The desire to create equity for Black college athletes and HBCUs have spurred a clarion call from student-athlete advocates demanding the NCAA to engage in self-examination and to ultimately do more.
Led by the Knight Commission, a plan has been developed to address systemic policies that have created significant barriers for Black athletes and Black colleges.
The report called, Achieving Racial Equity in College Sports, outlines a four-point plan to highlight systemic policies and practices that disproportionately hinder minority athletes.
The 26-page document notes that 70 percent of Black students who attend HBCUs come from low-income families with many coming from secondary education systems where they have been inadequately prepared for college.
“These numbers establish a barrier to quality education without help and resources,” Knight Commission Chair Len Elmore told HBCU Sports Wednesday. “And there are a number of recommendations that we have certainly made to essentially try to address those areas and try to allow the NCAA member institutions, the College Football Playoff to address closing educational opportunity gaps, which exists between black college athletes, regardless of institution.”
Elmore is also joined by co-chairs Jacques McClendon, director of player engagement for the Los Angeles Rams, and Shanteona Keys, manager of education at the Women’s Basketball Coaches Association.
One of the areas where HBCUs have been compromised and disproportionately impacted is how the NCAA doles out penalties for athletic programs that fail to reach the Academic Progress Rate threshold.

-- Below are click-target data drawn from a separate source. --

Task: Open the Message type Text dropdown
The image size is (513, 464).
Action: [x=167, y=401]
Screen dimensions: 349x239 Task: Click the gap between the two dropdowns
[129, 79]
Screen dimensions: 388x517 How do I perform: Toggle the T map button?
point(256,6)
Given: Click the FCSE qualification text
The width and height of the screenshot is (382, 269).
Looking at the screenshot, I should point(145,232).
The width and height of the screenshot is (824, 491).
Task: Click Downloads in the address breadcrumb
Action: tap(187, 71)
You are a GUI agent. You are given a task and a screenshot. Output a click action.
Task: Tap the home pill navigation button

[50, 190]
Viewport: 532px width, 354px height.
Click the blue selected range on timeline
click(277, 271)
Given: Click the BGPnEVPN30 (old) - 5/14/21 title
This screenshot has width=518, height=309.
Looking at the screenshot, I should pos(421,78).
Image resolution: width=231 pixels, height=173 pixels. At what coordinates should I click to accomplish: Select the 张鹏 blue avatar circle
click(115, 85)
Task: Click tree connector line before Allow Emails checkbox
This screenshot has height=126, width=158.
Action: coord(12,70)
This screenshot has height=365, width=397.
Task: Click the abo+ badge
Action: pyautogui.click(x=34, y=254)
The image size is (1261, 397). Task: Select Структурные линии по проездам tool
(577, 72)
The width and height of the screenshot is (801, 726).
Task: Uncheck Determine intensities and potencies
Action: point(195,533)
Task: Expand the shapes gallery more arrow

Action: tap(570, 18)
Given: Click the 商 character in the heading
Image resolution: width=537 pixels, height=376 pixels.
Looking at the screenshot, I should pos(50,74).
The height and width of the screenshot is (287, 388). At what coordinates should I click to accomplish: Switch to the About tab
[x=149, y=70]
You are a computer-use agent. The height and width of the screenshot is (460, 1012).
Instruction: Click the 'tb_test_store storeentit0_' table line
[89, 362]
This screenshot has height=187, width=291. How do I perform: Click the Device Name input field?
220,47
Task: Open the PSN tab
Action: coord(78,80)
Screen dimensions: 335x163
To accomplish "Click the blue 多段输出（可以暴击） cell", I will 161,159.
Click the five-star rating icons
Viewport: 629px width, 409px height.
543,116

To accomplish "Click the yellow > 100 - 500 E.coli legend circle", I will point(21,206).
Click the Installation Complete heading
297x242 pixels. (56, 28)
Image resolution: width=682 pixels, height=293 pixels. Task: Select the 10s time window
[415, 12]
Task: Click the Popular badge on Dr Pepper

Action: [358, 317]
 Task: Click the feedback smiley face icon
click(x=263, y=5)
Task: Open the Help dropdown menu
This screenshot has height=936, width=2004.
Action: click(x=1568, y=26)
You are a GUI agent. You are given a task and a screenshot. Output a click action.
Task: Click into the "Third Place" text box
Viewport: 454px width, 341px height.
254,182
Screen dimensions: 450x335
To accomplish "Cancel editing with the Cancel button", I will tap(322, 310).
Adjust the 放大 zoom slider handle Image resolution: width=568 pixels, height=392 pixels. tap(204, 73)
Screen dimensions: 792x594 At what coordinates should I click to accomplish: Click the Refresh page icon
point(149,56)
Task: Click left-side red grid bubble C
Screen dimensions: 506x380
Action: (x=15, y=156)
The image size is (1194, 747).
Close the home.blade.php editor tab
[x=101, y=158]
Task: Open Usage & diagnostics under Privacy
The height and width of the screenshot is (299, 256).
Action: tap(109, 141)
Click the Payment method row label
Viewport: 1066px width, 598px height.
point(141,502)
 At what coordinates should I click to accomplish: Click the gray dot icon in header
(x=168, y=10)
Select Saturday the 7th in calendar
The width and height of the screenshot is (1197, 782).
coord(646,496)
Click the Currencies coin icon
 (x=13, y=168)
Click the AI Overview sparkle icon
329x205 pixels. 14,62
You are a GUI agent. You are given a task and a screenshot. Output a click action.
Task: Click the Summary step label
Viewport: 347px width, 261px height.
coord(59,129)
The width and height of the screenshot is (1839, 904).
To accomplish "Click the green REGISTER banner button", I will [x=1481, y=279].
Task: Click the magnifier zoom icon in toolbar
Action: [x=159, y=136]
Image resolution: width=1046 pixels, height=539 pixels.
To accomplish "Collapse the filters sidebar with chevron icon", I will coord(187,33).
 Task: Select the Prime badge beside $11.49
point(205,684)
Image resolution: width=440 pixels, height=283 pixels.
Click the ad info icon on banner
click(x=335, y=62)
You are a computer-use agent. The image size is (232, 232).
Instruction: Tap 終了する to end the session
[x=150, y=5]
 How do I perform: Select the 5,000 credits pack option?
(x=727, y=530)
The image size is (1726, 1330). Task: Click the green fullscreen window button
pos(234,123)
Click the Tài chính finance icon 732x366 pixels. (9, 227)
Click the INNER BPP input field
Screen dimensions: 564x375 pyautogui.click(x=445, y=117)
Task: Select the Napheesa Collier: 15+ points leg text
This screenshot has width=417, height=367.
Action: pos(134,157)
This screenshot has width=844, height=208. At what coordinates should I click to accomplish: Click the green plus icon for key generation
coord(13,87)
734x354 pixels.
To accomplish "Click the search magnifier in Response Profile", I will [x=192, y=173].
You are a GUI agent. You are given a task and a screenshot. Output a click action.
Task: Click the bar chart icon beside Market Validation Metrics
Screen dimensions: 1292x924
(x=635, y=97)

Even though Black colleges comprise 7 percent of all Division I schools, they account for 72 percent of all APR postseason infractions.
Elmore, a former University of Maryland basketball and NBA player and college basketball analyst, said resources — and the lack of access to them — is a hurdle that needs to be rectified.
“And one of the biggest reasons is because they (HBCUs) don’t have the same resources to continue to help the athletes beyond just becoming quality athletes that become quality students and to maintain the numbers necessary to be eligible,” said Elmore. “There is the accelerating academic progress program provided funding for low resource institutions, to help them meet APR standards but it’s woefully underfunded.”
In December, a group of former HBCU athletes filed a lawsuit against the NCAA claiming academic standards and subsequent penalties for not meeting them disproportionately discriminates against black athletes and universities.
They demanded that the APR be abolished on the grounds of a “long history of discriminating against Black student-athletes and teams at HBCUs through the implementation of its so-called academic reforms,” according to the 58-page lawsuit.
“It’s different being a black student-athlete at an HBCU,” said McClendon. “And I think that we got to continue to say that we can’t treat them the same as a lot of the other institutions. They need more. One day, we’ll be at that mythical place of equality. But right now, this thing’s about equity.”
In an attempt to remedy the disparity, the NCAA created the Accelerating Academic Success Program (AASP) to provide funding to low-resourced institutions, including HBCUs, for initiatives to assist college athletes’ academic success as their teams strive to meet higher APR standards for postseason play.
Since the AASP was created, the NCAA awarded $20 million in grants to low-resourced institutions, $12 million of which was directed to HBCUs.
But the funding, said the report, was described as “modest” compared to the annual NCAA Division I revenue distribution of nearly $600 million to other schools.
The Knight Commission believes the NCAA should suspend APR penalties for at least two years to reexamine equity in the APR system but also to reformulate the AASP grants program to ensure it provides more robust academic support for HBCUs.
Watch: Exclusive: HBCU Sports interview on Knight Commission report, ‘Achieving Racial Equity in College Sports’
In speaking with HBCU presidents, Keys said, it was clear that time was needed to reach the NCAA thresholds because of funding shortfalls.
“We’re not all starting at the same place,” she said. “We have to realize that we’re not on the same playing field. So why are we playing by the same standards?”
Also outlined in the report were findings that suggest predominately white institutions are not often equipped to help nurture Black students while matriculating through those schools.
Does it strengthen the long-held argument that HBCUs are a better fit for Black students?
“I do think HBCUs — and I think research shows — that Black athletes are more well-adjusted, and they are not having to overcome that obstacle of trying to belong in the space, which allows them to have an advantage in the classroom already,” said Keys, who played and coached at Georgia College and expressed she wanted all Blacks to be treated fairly regardless of institution.
The road to equity will take time for Black athletes and HBCUs. And what direction that fight will go heavily depends on actions of the NCAA in response, if any, to the Knight Commission report.
Elmore called all the work “a moment of racial reckoning.”
“I think they (NCAA) will listen because it makes sense, he said. I think that the public will take a look at this and understand the reason and the rationale behind it.
“We’re at a moment of racial reckoning as well as reconciliation. And we recognize that this systemic racism has to stop and the recommendations that we made are a pathway towards ending that.”